Me quedé un rato en silencio. No deseaba otra cosa más que echar a aquel hombre, puesto que siempre había estado dispuesto a sacrificar lo que fuera con tal de evitar cualquier contacto con mi familia. Pero veinte libras no eran suma pequeña para mí, y aunque temía el terrible día del encuentro, sabía que necesitaba alguna fuerza exterior que me empujara a restablecer el contacto con aquellos a quienes había descuidado durante tanto tiempo. Y había algo más: aunque entonces no hubiera sido capaz de explicar por qué, la idea de investigar un asunto tan opaco me intrigaba, ya que me daba la impresión de que Balfour, pese a la fanfarronería con la que presentaba sus opiniones, tenía razón. Si se había cometido un crimen, lo razonable era que pudiese ser desvelado, y me agradaba la idea de lo que el éxito en una investigación de esta naturaleza podría suponer para mi reputación.

– Espero pronto otra visita -dije por fin-. Y estoy muy ocupado.

Él empezó a hablar, pero no le dejé seguir.

– Investigaré este asunto, señor Balfour. ¿Cómo no iba a hacerlo? Pero no tengo tiempo de investigarlo inmediatamente. Si han matado a su padre, entonces tiene que haber alguna razón para ello. Si se trata de un robo, necesitamos conocer más detalles acerca de ese robo. Quiero que vaya usted y haga averiguaciones lo más exhaustivas posibles sobre sus asuntos. Hable con sus amigos, con sus parientes, con sus empleados, con quienquiera que a usted le parezca que pueda albergar sospechas similares. Hágame saber dónde puedo encontrarle, y dentro de unos días iré a verle.

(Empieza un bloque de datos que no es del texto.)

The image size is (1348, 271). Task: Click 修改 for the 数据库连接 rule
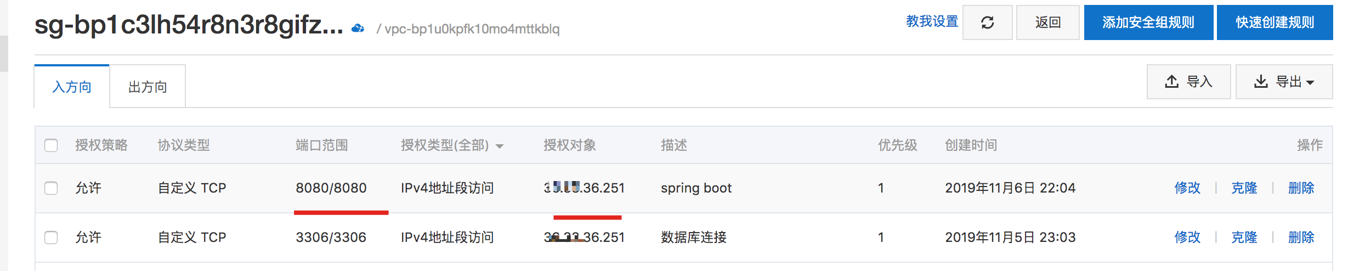coord(1187,238)
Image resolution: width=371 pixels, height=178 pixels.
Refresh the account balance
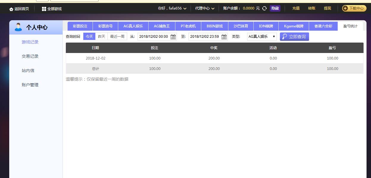(x=264, y=8)
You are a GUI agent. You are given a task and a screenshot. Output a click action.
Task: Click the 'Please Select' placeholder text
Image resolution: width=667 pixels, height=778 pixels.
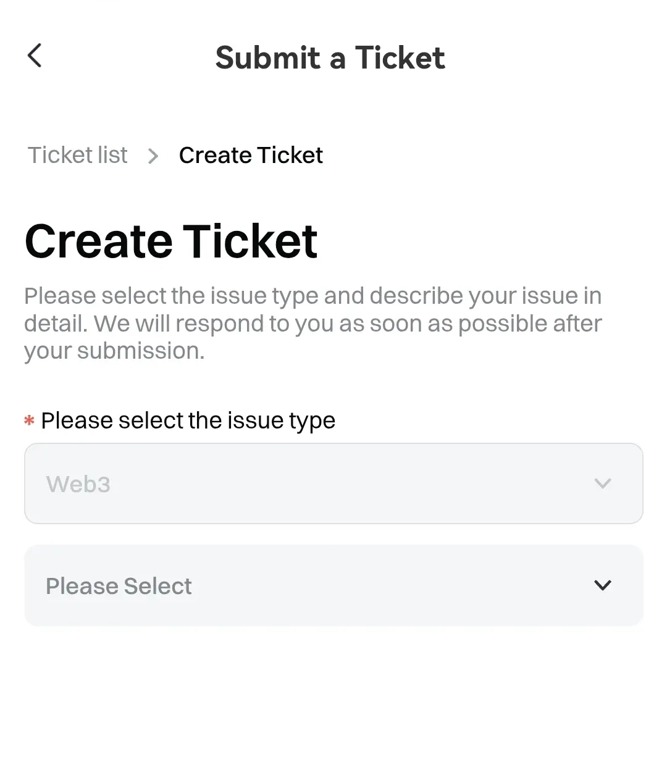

– ¿Para qué voy a pagarle, Weaver, si he de ser yo quien haga su trabajo?

Esta vez mi sonrisa fue menos benigna.

– Es cierto, tiene usted toda la razón. En cuanto tenga un momento iré yo mismo a hablar con la familia, los amigos y los empleados de su padre. Para que me reciban, les diré enseguida que es usted quien me envía para hacerles preguntas. Quizás desee usted informarles de antemano de que esperen la visita de un judío llamado Weaver que vendrá a indagar a fondo en los asuntos de la familia.

– No puedo permitir que ande usted molestando a esas personas -tartamudeó-. Por Dios, usted haciéndole preguntas a mi madre…

– Entonces, a lo mejor, como le vengo sugiriendo, quiera ser usted quien haga las averiguaciones.

Balfour se puso en pie, actuando con compostura de caballero.

– Veo que es usted un hábil manipulador. Haré algunas pesquisas discretas. Pero espero tener noticias suyas muy pronto.

Yo ni hablé ni me moví, pero Balfour no se dio por enterado, y en un instante había desaparecido de mis aposentos. Permanecí inmóvil durante un rato. Pensé acerca de lo acontecido y de su posible significado, y luego cogí la botella de oporto.